Textabschnitt:

Nicht nur sauber, sondern rein


In einer der ersten Wochen nach Beginn des Lockdowns stieß ich auf ein Video über das richtige Händewaschen. Eine Facebook-Freundin hatte es geteilt.


Seitdem fühle ich mich beinahe jedes Mal beim ausführlichen, hygienefreundlichen, bakterien- und virusfeindlichen Händewaschen dieser Wochen an meine Kindheit erinnert oder in meine Kindheit zurückversetzt.

Unsere Kindheit war noch eine der typischen 50er-/60er-Jahre Kindheiten. So viel, wie möglich, spielten wir draußen. Abgesehen von andauernd aufgefallenen Knien brachte es automatisch auch schmutzige Hände mit sich. Sandkuchen backen, Sandburgen bauen, durchs Gesträuch entlang der Spielwiese kriechen, aus gemähtem Gras hoffnungsvoll den Amseln Nester in die Büsche bauen und was der wunderbaren Dinge mehr waren, die wir in der reichlich begrünten Großstadtsiedlung aushecken konnten. Bäume erklettern – mehr meine Schwester und weniger ich – oder die Kinder von Bullerbü nachspielen. Alles gratis und draußen – und staubig und erdig.

Aufgaben:
A. Fasse den Text über Händewaschen und Kindheit in zwei Sätzen zusammen.
B. Schreib aus dem Text über Händewaschen und Kindheit die Stelle von „In einer der“ bis „meine Kindheit zurückversetzt.“ genau ab.
C. Setz den Text über Händewaschen und Kindheit nach seinem letzten Satz fort.

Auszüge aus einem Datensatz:
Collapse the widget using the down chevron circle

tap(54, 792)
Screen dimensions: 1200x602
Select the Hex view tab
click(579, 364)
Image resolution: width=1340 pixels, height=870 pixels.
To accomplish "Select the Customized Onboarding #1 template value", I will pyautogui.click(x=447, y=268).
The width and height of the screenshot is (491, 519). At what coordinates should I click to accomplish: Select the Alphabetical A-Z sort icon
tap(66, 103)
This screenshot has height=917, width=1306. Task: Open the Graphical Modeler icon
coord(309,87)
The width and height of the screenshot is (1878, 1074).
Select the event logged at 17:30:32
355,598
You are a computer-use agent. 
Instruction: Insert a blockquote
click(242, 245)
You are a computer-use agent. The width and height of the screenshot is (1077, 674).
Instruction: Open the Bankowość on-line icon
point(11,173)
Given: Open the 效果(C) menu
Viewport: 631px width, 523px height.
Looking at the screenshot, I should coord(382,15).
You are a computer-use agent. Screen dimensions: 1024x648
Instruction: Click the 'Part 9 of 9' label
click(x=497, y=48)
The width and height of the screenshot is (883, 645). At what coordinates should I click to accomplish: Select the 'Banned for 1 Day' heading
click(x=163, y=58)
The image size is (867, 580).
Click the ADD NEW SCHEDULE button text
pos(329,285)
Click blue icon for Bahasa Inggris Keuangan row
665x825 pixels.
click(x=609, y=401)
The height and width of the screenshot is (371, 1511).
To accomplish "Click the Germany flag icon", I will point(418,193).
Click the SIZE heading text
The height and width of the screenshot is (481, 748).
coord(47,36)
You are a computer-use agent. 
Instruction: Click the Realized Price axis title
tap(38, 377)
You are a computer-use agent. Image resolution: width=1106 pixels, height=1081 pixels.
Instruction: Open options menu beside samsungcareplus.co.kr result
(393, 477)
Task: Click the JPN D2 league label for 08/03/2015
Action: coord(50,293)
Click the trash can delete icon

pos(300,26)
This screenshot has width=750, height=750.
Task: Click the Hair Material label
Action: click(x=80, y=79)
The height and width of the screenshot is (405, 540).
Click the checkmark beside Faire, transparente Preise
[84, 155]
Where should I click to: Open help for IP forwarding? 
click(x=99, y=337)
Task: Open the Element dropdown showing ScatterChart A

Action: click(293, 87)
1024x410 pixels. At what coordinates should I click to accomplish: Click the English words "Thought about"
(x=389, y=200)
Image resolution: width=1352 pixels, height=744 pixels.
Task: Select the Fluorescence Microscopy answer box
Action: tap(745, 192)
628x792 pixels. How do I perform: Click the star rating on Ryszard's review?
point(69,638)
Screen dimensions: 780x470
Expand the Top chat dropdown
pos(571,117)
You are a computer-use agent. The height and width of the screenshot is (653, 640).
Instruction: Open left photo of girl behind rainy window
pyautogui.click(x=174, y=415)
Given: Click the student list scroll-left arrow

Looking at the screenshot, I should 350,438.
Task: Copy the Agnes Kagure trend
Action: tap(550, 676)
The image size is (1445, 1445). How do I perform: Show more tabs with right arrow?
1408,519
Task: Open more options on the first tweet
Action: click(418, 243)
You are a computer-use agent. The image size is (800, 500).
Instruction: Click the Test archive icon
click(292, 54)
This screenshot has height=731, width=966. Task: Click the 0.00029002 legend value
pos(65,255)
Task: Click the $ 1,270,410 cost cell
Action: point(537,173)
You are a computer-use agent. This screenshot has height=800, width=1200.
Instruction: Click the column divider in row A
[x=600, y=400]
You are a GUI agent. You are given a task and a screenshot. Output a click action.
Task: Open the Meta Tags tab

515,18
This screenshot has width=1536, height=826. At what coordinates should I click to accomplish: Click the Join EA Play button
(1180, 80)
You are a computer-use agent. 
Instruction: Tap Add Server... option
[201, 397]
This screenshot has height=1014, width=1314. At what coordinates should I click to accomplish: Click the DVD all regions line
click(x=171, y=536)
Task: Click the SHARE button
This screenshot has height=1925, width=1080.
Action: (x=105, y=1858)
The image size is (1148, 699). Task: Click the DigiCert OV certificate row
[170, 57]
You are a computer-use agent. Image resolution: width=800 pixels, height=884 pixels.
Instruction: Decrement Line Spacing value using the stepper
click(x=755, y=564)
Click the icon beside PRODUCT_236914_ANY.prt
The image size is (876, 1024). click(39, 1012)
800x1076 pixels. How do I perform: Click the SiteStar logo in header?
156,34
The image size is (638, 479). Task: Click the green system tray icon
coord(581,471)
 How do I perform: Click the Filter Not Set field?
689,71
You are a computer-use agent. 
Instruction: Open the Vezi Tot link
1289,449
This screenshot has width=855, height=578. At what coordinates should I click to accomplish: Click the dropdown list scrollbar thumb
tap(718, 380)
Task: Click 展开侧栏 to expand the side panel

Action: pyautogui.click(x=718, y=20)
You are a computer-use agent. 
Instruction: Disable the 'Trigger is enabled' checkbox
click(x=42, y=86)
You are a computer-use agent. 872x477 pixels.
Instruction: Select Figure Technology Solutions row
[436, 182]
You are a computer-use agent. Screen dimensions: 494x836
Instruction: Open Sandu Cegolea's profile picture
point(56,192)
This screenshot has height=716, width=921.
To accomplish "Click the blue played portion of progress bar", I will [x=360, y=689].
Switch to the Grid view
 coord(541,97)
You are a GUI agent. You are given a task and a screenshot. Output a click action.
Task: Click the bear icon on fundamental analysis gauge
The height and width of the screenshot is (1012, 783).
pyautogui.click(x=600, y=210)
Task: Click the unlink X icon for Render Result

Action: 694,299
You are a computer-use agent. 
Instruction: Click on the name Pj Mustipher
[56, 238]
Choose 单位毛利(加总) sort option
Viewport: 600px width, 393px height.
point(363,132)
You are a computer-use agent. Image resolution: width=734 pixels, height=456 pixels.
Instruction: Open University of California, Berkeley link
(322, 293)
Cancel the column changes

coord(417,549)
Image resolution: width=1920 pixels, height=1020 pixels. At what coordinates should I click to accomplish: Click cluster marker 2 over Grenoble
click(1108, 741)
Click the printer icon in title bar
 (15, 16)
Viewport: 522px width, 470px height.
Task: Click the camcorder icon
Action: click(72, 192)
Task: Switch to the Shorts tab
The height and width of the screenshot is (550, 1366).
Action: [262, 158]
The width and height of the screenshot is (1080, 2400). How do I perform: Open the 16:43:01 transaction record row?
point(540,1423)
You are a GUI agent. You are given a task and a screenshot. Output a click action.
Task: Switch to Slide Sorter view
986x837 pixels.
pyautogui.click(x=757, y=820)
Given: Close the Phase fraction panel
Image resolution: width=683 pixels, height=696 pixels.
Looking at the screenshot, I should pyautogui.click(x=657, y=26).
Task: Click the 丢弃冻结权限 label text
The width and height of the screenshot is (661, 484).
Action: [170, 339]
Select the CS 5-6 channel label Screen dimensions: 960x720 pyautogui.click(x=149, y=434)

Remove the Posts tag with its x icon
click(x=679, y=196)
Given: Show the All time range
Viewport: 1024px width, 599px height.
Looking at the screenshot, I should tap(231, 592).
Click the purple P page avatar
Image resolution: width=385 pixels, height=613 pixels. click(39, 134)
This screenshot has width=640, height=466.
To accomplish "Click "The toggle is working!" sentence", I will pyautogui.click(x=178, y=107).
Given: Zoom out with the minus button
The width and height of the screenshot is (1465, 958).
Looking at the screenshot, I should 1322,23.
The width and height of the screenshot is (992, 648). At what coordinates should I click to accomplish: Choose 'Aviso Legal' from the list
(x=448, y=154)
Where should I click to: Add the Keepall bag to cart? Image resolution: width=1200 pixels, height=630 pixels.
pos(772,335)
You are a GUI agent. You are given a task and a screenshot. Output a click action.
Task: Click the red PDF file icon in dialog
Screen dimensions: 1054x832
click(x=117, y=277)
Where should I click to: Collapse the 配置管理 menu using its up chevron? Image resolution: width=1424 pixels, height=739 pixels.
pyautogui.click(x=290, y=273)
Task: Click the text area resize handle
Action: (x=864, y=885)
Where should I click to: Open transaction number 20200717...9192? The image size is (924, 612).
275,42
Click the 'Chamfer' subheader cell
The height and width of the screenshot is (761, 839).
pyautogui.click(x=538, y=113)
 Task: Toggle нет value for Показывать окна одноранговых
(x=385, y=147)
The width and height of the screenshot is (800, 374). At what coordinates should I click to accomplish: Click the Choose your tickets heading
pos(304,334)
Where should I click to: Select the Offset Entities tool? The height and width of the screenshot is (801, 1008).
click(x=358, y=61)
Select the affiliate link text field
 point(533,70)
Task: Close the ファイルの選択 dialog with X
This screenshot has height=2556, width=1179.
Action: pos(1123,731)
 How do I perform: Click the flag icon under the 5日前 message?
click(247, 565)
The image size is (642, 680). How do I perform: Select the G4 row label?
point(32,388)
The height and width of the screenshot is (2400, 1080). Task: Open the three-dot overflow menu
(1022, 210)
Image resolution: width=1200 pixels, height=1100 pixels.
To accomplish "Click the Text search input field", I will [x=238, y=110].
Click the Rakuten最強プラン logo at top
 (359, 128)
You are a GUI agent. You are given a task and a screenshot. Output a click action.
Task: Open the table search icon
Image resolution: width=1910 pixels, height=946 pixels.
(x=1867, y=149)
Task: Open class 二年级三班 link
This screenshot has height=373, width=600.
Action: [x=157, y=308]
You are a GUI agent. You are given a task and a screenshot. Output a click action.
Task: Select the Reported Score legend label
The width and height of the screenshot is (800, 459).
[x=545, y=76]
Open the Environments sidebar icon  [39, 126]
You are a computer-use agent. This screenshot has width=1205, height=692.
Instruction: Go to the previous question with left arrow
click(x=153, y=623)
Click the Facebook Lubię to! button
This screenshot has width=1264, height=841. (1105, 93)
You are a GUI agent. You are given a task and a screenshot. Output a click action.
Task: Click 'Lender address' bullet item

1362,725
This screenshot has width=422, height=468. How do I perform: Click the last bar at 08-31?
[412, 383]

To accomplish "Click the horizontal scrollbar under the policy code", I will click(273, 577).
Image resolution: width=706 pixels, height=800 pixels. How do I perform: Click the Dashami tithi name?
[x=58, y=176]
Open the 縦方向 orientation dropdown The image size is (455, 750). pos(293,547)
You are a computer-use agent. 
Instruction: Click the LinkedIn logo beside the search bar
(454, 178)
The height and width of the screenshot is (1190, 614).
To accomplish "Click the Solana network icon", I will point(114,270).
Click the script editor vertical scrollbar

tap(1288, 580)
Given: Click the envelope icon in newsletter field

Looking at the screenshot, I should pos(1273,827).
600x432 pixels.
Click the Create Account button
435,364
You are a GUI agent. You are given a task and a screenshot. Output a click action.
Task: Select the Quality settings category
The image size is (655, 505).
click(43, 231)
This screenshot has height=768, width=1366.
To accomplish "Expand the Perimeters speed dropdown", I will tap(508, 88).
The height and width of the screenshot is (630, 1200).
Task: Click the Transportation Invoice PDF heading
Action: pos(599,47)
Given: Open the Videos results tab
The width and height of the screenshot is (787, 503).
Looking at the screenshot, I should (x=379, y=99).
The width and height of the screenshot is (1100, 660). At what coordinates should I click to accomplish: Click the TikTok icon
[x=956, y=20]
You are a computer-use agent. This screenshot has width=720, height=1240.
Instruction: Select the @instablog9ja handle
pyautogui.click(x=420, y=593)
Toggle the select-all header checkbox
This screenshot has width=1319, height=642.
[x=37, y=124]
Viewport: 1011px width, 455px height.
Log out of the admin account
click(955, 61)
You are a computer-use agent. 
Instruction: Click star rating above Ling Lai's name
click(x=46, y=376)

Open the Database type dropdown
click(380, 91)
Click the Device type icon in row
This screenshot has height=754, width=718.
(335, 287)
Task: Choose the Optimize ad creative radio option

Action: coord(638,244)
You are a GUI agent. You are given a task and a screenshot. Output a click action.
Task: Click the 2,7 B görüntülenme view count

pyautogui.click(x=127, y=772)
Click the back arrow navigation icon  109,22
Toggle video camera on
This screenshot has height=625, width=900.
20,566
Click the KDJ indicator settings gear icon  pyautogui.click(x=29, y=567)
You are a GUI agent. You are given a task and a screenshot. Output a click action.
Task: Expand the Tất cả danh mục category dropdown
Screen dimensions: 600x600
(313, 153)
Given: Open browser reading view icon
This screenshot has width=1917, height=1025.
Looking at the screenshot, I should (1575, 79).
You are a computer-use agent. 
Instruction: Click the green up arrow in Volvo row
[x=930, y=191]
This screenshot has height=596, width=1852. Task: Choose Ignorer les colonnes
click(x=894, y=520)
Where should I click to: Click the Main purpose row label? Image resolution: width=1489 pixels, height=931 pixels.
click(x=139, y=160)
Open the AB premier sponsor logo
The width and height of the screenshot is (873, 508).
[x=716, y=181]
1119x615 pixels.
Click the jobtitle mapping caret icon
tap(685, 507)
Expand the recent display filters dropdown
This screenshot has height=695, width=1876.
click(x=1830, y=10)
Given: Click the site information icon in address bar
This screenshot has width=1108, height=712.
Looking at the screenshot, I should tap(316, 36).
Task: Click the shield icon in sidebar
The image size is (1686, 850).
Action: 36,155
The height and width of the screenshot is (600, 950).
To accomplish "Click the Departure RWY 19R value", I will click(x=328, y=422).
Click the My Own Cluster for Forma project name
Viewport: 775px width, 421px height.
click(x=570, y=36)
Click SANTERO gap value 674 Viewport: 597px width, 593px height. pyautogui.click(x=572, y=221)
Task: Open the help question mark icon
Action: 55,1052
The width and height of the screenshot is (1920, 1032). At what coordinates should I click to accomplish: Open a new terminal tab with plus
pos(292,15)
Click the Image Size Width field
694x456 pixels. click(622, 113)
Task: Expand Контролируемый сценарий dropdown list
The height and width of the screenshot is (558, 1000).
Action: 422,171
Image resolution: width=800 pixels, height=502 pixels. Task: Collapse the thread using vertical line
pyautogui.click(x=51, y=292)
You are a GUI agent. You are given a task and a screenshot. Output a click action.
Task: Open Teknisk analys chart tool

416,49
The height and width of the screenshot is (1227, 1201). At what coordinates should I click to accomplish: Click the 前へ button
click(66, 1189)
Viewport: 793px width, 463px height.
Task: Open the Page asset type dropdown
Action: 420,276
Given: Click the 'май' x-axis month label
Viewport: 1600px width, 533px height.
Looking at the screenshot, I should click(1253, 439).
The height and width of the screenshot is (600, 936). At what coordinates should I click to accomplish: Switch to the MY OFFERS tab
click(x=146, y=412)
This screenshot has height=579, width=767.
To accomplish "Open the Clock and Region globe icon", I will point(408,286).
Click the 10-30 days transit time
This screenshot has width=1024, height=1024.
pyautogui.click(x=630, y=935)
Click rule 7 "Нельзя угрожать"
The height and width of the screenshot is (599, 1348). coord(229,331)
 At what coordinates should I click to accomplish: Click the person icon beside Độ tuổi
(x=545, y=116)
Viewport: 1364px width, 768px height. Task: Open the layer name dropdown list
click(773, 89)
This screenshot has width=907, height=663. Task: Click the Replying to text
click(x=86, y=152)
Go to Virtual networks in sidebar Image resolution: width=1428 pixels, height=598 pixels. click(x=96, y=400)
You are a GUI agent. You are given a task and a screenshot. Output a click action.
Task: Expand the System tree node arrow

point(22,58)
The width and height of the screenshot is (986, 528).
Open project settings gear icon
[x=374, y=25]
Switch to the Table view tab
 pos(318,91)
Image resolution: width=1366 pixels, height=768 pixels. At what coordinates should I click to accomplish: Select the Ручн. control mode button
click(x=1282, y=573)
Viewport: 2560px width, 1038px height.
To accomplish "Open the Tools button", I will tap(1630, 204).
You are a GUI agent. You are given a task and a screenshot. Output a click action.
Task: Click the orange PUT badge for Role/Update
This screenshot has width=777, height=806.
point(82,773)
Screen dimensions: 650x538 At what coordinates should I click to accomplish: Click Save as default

Lösungen:
A. Kurz nach Beginn des Lockdowns sah die schreibende Person ein geteiltes Video über richtiges Händewaschen, und seitdem erinnert sie das gründliche Händewaschen fast jedes Mal an ihre Kindheit. Diese war eine typische Kindheit der 50er- und 60er-Jahre, in der die Kinder so viel wie möglich draußen spielten, etwa im Sand, im Gebüsch und auf Bäumen, und dabei schmutzige Hände bekamen.

B.
In einer der ersten Wochen nach Beginn des Lockdowns stieß ich auf ein Video über das richtige Händewaschen. Eine Facebook-Freundin hatte es geteilt.


Seitdem fühle ich mich beinahe jedes Mal beim ausführlichen, hygienefreundlichen, bakterien- und virusfeindlichen Händewaschen dieser Wochen an meine Kindheit erinnert oder in meine Kindheit zurückversetzt.

C.
 
Beim Nachhausekommen war Händewaschen unvermeidlich. Glücklicherweise gabs warmes Wasser aus dem Badezimmerkran, und die Seif hing kinderspielfreundlich, gut erreichbar und immer trocken am "Zack".

Das Händewaschen habe ich seinerzeit sowohl von Mama als auch von Papa und wohl auch von Oma immer wieder gezeigt bekommen und so nachhaltig gelernt.
Genau so, wie in dem Film. Exakt so.

Ärmel hochstruppen war immer der Anfang. Damit Hände und Handgelenk schön frei waren und die Ärmel nicht nass wurden. Dann Hände nass machen und einseifen.
Dies letztere mit all jenen Bewegungen und Handgriffen, die auch in dem Video zu sehen sind. Handfläche. Handrücken. Zwischen den Fingern. Die Finger gegeneinander in den Handflächen reiben, usw. Rund um den Daumen, die "Maus" – es sollte doch schließlich keine GRAUE Maus bleiben! Und – das Handgelenk nicht vergessen!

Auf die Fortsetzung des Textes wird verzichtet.